Hospital fighting $10 million jury award

By John O'Brien | Sep 11, 2006

Ruby Memorial Hospital

MORGANTOWN - According to her attorney, Allison Riggs went through a great deal of trouble to earn last week's $10 million jury award.

West Virginia University Hospitals, meanwhile, is prepared to go through even more to see that she doesn't receive it.

Riggs was 14 when she visited Ruby Memorial Hospital in Morgantown to repair the ACL in her knee, and 11 years later was awarded more than $10 million thanks to her lawsuit that said she contracted an infection as a result of the hospital's shoddy work.

Bill Case, spokesman for WVU Hospitals which operates Ruby Memorial, says the hospital plans to file post-trial motions with Judge Robert Stone that ask him to set aside the jury's verdict and award.

"We're very disappointed by this verdict," Case said. "We believe that neither the verdict nor the award are supported by the medical evidence that was provided in court, nor by the law."

Case adds that the state's cap on non-economic damages for medical malpractice cases is $1 million, and that the hospital will file post-trial motions as soon as possible.

Huntington attorney Paul Farrell Jr. was not surprised to hear the news.

"They've denied blame from the beginning," said Farrell, who works at Greene, Ketchum, Bailey & Tweel.

Case declined to comment further on the specifics of the hospital's legal standpoint, but Farrell had plenty to say.

"I think it's interesting that the hospital corporation is making comments on the evidence when it did not send a corporate representative to the trial," Farrell said. "They had a retired nurse practitioner sitting at their table, and that was it.

"Now I'm reading comments in the newspaper from people who weren't even at the trial.

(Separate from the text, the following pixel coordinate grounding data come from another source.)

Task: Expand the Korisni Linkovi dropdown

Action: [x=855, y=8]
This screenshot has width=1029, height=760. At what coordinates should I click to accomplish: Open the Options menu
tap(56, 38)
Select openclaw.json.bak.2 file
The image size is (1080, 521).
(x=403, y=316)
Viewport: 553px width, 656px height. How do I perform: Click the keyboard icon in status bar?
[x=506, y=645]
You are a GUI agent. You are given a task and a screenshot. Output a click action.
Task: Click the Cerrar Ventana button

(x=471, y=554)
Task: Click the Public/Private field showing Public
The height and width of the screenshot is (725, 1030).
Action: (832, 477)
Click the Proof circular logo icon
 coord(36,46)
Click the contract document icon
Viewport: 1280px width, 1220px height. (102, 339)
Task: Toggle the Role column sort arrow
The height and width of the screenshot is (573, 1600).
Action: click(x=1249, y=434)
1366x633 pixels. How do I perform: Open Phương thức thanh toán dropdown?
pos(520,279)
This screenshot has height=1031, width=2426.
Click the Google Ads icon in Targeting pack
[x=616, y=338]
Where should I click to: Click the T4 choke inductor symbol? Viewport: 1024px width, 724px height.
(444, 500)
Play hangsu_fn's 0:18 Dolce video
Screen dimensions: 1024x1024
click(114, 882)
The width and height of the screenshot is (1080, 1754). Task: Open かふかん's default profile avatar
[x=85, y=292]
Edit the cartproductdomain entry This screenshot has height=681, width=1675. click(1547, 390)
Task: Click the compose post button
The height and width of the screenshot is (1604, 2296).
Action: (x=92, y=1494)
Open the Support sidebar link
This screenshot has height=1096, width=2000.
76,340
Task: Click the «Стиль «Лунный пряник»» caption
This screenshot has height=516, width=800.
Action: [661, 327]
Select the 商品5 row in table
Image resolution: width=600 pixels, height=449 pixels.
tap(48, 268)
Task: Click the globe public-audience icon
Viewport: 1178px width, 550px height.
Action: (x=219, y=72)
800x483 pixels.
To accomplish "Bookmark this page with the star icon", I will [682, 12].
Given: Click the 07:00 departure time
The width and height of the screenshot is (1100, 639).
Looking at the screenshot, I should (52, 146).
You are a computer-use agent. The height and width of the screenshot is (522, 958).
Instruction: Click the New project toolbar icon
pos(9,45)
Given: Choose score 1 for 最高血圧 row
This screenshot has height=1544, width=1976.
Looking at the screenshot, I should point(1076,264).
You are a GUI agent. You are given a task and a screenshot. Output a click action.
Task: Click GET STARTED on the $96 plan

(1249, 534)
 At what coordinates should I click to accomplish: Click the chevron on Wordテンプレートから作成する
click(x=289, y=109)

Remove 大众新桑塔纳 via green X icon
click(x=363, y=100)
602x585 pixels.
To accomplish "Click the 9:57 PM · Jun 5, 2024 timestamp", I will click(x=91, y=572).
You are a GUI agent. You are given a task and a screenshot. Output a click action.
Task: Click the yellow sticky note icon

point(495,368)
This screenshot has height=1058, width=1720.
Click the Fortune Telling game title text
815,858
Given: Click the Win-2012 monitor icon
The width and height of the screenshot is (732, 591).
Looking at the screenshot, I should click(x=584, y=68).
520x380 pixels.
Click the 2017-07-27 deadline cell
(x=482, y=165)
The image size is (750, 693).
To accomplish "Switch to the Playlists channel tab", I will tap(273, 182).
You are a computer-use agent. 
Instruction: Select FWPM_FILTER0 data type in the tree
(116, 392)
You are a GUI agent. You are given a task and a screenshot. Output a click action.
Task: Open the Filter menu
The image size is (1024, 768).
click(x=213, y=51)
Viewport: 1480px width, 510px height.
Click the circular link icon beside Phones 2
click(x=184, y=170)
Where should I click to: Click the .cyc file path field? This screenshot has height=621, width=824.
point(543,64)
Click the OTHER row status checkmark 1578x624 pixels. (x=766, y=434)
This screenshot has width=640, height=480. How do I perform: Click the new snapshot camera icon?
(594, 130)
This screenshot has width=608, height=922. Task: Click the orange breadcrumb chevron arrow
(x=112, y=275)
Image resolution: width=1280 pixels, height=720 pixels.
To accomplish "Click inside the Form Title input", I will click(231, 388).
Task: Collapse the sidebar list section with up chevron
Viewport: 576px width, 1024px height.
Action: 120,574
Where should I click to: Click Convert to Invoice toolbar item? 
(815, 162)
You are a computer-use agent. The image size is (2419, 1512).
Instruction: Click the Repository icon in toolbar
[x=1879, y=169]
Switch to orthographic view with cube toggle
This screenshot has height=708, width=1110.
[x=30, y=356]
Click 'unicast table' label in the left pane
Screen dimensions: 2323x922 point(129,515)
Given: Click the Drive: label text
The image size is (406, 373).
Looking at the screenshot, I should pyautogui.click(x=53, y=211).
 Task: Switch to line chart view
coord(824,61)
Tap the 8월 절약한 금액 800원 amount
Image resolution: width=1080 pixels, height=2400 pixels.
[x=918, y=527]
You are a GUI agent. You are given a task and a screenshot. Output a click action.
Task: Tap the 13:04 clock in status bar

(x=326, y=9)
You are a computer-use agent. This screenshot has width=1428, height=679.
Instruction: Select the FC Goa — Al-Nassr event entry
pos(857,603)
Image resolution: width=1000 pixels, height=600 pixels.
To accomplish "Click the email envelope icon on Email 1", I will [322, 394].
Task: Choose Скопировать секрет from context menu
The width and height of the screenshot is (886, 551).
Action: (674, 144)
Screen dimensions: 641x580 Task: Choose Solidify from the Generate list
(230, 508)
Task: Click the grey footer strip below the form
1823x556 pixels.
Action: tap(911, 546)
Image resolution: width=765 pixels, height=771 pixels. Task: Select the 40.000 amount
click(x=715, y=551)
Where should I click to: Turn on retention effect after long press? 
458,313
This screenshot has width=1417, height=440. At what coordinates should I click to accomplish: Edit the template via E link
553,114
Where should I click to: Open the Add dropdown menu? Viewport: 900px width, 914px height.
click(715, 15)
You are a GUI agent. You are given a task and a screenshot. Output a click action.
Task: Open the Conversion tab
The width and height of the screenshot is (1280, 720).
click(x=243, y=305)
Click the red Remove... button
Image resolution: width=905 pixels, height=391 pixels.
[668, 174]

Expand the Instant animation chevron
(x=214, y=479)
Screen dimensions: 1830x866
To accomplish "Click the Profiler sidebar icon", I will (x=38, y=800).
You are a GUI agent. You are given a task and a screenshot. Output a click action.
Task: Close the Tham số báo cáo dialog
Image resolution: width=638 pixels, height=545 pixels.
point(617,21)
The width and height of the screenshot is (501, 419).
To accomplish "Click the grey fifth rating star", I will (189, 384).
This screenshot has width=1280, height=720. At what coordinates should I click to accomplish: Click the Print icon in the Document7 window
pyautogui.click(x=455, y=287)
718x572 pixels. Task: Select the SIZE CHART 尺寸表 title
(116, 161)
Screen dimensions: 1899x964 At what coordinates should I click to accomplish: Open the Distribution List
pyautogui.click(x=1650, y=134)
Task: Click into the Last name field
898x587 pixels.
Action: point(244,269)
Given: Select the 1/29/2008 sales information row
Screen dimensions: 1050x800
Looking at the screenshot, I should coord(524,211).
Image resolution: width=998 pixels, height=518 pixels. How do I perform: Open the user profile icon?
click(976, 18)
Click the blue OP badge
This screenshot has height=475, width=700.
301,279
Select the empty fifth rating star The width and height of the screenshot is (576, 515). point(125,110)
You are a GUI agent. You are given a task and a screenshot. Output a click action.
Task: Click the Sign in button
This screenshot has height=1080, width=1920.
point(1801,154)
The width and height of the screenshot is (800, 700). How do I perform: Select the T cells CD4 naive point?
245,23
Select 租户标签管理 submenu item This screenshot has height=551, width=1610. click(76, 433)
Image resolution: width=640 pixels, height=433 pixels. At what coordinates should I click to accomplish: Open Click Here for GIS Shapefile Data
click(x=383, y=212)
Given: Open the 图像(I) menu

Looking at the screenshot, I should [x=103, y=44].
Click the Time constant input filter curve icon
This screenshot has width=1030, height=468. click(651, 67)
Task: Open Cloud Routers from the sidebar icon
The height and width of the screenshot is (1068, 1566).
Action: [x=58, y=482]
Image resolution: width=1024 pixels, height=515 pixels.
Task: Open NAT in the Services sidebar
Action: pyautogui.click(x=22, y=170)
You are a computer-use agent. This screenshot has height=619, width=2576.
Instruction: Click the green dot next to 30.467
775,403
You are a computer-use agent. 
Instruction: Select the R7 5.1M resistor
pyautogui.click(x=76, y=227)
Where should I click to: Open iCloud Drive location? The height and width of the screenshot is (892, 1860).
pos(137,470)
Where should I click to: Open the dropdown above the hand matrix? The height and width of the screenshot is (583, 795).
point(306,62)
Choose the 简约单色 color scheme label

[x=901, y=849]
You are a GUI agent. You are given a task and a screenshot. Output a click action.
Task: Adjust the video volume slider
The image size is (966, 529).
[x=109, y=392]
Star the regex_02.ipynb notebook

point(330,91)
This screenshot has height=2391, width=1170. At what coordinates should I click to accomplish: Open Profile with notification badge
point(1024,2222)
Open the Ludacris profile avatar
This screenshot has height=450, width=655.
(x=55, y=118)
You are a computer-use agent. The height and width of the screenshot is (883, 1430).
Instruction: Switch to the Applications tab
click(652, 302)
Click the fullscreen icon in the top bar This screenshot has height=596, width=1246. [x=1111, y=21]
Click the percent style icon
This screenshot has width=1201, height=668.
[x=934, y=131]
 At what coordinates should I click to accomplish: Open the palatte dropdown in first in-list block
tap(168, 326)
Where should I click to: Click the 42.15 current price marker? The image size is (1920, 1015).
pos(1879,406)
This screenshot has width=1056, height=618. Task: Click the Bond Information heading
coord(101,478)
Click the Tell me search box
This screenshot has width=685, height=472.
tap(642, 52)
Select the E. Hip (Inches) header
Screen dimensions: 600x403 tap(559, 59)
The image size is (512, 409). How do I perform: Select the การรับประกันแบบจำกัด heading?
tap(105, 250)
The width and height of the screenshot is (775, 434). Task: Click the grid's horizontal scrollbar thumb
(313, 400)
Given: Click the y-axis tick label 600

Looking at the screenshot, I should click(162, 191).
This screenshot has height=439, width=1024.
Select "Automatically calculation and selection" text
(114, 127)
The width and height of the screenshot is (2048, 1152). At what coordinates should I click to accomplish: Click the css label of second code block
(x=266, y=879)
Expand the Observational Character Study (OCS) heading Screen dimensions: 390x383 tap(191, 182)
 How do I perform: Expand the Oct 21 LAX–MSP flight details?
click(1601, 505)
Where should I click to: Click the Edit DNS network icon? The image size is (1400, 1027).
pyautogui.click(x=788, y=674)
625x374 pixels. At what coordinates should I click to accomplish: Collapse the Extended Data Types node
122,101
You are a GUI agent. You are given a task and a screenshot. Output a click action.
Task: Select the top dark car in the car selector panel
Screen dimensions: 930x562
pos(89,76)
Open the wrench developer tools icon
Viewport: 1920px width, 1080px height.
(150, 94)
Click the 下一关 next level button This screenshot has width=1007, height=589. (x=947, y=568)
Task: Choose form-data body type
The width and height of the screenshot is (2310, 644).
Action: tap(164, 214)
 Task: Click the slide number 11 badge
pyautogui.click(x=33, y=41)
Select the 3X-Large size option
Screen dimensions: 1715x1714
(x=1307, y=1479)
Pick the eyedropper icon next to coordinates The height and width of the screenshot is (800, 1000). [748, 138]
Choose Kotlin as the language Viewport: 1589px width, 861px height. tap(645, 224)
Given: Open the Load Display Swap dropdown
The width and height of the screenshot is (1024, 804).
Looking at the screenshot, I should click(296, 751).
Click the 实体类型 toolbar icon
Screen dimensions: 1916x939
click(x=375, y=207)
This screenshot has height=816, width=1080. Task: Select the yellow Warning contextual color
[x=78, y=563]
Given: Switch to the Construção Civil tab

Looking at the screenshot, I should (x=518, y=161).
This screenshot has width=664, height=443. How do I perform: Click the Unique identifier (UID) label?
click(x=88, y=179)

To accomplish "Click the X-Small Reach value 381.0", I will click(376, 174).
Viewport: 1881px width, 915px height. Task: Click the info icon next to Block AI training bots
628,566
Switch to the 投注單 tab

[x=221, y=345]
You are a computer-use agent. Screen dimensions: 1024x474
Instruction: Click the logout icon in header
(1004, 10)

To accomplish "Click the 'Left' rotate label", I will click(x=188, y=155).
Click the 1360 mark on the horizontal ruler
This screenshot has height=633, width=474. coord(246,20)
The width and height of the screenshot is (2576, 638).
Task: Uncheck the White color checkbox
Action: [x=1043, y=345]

The evidence is overwhelming that Allison suffered a hospital-acquired infection at Ruby."

Riggs also received nearly $85,000 in actual damages. The jury apparently empathized with the woman's story.

After her initial surgery, Riggs required seven more as the infection spread. As her high school's valedictorian, she delivered her speech with an enormous mass on the side of her leg, Farrell said.

She then enrolled at the University of Florida, but Farrell said she was forced to drop out when the infection flared up again. In fact, he said she was in such bad condition that she was not allowed to travel back home for another operation initially. Instead, she was forced to wait in a hotel room for 10 days with an IV in her arm to get her strength up.

Hardware installed in her knee floated to her thigh, and she lived with the infection outbreaks for almost five years, Farrell said. He added that WVU Hospitals claimed she contracted the infection at another hospital.

"She's a very strong, very resilient girl who's lucky she didn't lose her leg," Farrell said.

"Every treating surgeon who ever laid a hand on Allison Riggs disagreed with the hospital's argument. Obviously, the jury's responding to something."

It's hard to tell if the jury's award will hold up, though. Farrell said the medical malpractice non-economic damages cap has survived two challenges already.

"That's going to be an issue that the judge will have to resolve," he said. "Whether or not the caps apply to this specific case is going to be an issue that will be contested in circuit court.

"I think there's a lot of issues to be worked out in post-trial motions. There's still a lot of work to be done on this case."